The Chief Executive Officer of Facebook Inc. (Facebook), Mark Zuckerberg announced on Thursday, May 21, 2020, that he encouraged permanent remote work of its employees even after the coronavirus lockdowns come to ease. Zuckerberg’s move was taken in an attempt to accelerate the tech sector’s geographic diversification away from its home office in Silicon Valley, California.
Remote Work outside Silicon Valley
Zuckerberg announced that the social media platform would start “aggressively opening up remote hiring” in July as part of its planning to meet the expectation that about half its workforce would eventually do their jobs outside Facebook’s offices over the next five to 10 years. The move would be a creation of new work culture in a post-coronavirus world since the pandemic had disturbed office and commuting habits for companies around the world.

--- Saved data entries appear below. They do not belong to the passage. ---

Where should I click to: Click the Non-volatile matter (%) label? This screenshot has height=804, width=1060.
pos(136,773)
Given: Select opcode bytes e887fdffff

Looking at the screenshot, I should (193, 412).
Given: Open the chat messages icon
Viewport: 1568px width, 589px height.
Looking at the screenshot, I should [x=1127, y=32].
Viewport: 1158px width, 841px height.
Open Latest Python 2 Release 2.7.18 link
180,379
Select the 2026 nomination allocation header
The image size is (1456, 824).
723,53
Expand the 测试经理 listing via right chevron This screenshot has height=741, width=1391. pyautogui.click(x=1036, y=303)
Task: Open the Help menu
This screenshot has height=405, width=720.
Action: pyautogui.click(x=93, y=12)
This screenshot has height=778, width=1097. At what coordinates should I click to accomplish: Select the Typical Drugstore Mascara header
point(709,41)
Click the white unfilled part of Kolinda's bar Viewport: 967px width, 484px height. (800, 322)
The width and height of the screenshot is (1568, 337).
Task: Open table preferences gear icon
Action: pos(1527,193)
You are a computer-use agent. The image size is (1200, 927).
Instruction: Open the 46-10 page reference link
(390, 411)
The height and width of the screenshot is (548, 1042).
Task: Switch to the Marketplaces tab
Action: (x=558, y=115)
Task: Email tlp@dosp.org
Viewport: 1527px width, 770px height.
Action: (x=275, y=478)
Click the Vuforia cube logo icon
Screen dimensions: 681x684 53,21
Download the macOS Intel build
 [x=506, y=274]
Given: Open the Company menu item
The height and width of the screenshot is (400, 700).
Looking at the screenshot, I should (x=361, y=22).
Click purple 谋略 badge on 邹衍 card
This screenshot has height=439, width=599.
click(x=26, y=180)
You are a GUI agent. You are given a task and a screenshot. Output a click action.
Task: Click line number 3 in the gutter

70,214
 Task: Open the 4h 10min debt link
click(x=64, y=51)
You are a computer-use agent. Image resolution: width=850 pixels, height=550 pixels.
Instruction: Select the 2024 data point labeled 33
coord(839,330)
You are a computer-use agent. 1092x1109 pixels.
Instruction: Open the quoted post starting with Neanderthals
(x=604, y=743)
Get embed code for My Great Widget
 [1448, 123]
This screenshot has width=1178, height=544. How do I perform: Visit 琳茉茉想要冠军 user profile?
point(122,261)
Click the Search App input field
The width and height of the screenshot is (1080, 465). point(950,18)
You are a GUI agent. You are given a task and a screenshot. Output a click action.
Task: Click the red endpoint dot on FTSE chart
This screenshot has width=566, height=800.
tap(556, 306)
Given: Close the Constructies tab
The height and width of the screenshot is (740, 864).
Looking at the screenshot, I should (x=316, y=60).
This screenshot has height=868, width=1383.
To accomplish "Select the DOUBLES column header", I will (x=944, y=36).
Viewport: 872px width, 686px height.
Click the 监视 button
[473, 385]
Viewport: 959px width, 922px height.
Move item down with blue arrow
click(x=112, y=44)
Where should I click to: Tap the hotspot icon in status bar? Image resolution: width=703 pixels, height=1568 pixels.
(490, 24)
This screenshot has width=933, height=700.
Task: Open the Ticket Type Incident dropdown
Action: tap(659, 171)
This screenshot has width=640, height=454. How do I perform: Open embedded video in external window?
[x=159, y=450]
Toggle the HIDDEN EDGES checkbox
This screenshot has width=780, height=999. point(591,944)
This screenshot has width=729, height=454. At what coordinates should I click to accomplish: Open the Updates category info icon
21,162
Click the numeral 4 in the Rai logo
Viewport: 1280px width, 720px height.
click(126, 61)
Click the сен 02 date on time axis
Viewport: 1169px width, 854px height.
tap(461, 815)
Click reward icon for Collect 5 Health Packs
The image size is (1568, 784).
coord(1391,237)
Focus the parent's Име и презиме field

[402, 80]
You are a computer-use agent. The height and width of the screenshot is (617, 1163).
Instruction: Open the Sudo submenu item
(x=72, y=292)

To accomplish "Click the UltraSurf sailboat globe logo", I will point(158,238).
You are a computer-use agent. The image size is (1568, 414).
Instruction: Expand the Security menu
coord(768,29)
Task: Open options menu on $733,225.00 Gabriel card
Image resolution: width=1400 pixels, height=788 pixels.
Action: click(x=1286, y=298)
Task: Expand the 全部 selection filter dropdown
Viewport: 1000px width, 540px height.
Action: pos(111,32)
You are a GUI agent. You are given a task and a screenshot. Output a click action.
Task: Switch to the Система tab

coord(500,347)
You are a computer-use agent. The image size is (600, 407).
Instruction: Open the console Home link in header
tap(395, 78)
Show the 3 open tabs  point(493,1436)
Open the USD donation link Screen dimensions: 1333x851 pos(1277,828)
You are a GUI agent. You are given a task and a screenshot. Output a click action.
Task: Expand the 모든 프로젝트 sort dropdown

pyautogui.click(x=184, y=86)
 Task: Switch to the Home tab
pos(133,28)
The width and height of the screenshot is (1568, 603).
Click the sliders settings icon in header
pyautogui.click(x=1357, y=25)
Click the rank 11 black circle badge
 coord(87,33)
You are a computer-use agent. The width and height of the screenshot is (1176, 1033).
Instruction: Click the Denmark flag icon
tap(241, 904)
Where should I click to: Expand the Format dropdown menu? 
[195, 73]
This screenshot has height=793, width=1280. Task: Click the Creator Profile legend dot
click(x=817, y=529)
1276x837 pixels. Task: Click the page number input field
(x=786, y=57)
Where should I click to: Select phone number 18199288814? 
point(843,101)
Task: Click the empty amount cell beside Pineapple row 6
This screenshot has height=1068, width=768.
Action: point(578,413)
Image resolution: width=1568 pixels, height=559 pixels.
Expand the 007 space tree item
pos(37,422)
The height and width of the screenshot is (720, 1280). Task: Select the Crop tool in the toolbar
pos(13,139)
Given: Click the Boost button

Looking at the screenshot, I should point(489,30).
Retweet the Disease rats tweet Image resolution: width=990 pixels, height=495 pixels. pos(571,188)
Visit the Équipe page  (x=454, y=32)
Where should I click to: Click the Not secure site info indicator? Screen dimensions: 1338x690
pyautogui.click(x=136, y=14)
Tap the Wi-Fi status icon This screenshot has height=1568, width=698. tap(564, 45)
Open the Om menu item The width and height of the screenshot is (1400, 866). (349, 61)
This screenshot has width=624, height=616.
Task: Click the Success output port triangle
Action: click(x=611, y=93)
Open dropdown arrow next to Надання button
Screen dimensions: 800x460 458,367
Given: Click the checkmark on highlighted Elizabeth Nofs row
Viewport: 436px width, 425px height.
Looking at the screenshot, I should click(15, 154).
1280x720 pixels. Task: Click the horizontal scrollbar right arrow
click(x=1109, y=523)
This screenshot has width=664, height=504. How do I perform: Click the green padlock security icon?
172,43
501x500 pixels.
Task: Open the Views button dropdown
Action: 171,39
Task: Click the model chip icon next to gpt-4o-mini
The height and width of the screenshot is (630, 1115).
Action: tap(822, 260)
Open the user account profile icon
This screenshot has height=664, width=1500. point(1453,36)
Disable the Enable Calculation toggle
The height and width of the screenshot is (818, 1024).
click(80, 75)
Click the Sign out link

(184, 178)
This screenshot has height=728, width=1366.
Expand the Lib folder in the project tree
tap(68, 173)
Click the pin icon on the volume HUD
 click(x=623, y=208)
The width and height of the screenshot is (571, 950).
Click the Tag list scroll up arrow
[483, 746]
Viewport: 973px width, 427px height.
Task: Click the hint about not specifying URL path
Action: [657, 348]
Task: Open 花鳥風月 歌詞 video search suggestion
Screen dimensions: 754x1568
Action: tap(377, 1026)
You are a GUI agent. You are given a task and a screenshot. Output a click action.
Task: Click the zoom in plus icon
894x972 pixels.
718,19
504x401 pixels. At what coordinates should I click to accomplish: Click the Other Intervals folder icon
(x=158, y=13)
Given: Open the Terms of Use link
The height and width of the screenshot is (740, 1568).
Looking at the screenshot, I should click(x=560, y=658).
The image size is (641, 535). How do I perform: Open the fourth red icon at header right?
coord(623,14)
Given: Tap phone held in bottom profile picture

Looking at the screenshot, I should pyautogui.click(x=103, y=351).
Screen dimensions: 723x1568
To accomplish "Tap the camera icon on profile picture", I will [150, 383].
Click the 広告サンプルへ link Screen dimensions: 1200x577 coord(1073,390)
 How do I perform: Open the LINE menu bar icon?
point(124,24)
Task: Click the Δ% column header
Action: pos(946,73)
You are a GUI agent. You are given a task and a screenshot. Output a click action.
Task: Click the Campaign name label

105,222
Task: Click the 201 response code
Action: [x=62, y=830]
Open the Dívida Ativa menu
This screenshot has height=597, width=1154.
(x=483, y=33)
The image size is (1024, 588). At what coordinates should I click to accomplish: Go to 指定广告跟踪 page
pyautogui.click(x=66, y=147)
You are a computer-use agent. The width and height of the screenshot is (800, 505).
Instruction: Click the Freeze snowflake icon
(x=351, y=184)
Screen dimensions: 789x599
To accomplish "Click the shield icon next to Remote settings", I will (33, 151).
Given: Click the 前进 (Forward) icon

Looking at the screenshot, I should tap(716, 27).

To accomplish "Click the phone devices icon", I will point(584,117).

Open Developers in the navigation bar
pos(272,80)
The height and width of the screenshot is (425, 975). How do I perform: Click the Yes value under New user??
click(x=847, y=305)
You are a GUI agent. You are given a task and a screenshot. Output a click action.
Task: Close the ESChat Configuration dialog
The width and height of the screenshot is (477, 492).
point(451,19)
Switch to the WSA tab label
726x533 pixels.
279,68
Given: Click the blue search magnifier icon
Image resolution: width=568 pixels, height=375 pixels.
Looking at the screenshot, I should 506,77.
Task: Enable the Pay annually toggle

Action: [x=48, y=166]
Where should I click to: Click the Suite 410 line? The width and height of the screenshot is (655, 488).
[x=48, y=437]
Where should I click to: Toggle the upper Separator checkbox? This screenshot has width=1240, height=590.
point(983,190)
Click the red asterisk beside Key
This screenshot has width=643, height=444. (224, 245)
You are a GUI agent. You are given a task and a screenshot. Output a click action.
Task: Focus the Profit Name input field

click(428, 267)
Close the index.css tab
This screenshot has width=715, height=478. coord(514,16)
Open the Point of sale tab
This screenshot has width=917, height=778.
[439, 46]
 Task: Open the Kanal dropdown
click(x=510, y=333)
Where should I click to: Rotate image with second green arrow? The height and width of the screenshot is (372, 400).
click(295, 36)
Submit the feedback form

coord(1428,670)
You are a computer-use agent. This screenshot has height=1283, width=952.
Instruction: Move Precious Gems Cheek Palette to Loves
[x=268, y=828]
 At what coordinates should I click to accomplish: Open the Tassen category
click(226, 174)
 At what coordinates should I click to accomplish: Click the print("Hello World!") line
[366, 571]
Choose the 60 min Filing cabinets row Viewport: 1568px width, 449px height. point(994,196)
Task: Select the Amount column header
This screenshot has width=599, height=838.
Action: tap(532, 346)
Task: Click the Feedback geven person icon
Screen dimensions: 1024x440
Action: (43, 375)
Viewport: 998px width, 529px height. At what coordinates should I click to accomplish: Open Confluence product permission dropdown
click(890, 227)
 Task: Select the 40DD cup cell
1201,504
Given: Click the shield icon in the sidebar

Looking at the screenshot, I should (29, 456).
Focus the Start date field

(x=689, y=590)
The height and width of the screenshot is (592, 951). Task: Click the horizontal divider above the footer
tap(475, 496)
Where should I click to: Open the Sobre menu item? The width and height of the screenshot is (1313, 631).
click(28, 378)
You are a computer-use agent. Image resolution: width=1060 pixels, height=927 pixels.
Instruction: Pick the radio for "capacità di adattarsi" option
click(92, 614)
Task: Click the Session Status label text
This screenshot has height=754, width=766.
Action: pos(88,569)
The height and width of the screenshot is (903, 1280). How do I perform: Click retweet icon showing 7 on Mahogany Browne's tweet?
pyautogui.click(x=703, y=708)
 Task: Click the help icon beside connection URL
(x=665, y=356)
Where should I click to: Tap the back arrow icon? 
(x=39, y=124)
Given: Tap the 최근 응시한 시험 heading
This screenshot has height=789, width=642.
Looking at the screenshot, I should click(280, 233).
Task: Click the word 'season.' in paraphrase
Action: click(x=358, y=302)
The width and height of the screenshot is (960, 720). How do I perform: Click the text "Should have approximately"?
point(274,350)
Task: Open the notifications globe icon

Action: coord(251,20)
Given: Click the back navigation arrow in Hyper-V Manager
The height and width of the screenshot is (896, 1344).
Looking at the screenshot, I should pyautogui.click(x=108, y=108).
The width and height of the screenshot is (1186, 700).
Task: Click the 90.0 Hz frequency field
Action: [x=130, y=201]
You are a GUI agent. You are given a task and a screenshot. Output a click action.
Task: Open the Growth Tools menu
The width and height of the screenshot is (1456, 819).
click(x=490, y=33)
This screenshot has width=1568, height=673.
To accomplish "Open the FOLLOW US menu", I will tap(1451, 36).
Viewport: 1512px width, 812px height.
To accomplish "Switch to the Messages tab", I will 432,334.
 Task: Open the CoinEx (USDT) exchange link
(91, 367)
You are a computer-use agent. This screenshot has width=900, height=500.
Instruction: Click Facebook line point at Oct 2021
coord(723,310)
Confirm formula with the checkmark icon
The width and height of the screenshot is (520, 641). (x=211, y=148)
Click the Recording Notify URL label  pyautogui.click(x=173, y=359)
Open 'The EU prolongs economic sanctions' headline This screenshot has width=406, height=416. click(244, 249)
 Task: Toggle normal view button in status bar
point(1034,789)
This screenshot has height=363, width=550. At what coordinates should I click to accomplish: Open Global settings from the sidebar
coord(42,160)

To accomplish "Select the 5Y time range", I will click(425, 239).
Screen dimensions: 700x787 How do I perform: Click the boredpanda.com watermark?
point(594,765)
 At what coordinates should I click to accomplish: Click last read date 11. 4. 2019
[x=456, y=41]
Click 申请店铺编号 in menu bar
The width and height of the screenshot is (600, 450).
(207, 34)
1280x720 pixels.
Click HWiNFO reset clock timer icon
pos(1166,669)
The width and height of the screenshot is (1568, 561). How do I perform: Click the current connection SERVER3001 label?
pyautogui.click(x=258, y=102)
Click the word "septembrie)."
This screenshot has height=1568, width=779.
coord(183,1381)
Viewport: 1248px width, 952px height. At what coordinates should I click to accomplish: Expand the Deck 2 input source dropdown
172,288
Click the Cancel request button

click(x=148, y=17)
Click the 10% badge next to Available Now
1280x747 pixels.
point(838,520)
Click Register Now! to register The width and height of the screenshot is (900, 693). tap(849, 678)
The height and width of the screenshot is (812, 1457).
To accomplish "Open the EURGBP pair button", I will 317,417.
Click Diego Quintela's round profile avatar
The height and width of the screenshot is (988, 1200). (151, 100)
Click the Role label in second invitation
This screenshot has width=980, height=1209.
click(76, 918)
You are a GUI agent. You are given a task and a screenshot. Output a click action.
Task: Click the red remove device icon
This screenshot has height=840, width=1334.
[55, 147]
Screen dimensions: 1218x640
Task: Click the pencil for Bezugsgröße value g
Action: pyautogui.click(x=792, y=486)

Facebook has introduced a more “measured approach” for the existing employees and would classify based on job function and past performance by set a January 1, 2021 deadline for staff to update the company on their new locations for tax purposes, stated by Zuckerberg. Earlier this month, tech companies including Twitter and payment company Square both led by Jack Dorsey had first made similar announcements to permit remote work indefinitely.
However, considering the massive workforce of Facebook, which has nearly 50,000 employees, it would be a significant and novel proposed structure for remote work. Meanwhile, the decision is likely to have a major impact on the San Francisco area, where the tech sector’s rapid growth has strained regional infrastructure.
Flexible Approach for Employees
Zuckerberg said the company’s internal surveys indicated that about 60% of Facebook employees preferred a flexible approach to work, with a mix of remote and office-based functions. In that group irrespective of gender-wise classification, he added, half of them preferred to move to another region if given the choice.
Facebook, which plans to hire 10,000 engineers and product employees this year, also declared to build three new “hubs” in Atlanta, Dallas, and Denver where remote workers in those areas could occasionally convene. Nonetheless, Zuckerberg said, “These aren’t necessarily offices,” although the company would likely create “some kind of physical space” to foster community. He added, “The idea for these hubs is that we want to create scale. We want to focus the recruiting energy in some cities where we can get to hundreds of engineers.”
The company reported that the total effect on costs of the shift to remote work was unclear but stated that the sky-high compensation packages common in Silicon Valley would not necessarily be transferred to other parts of the country. Citing that salaries would be adjusted according to employees’ location, Zuckerberg said, “We pay very well, basically at the top of the market, but we pay a market rate. And that varies by location, so we’re going to continue that principle here.”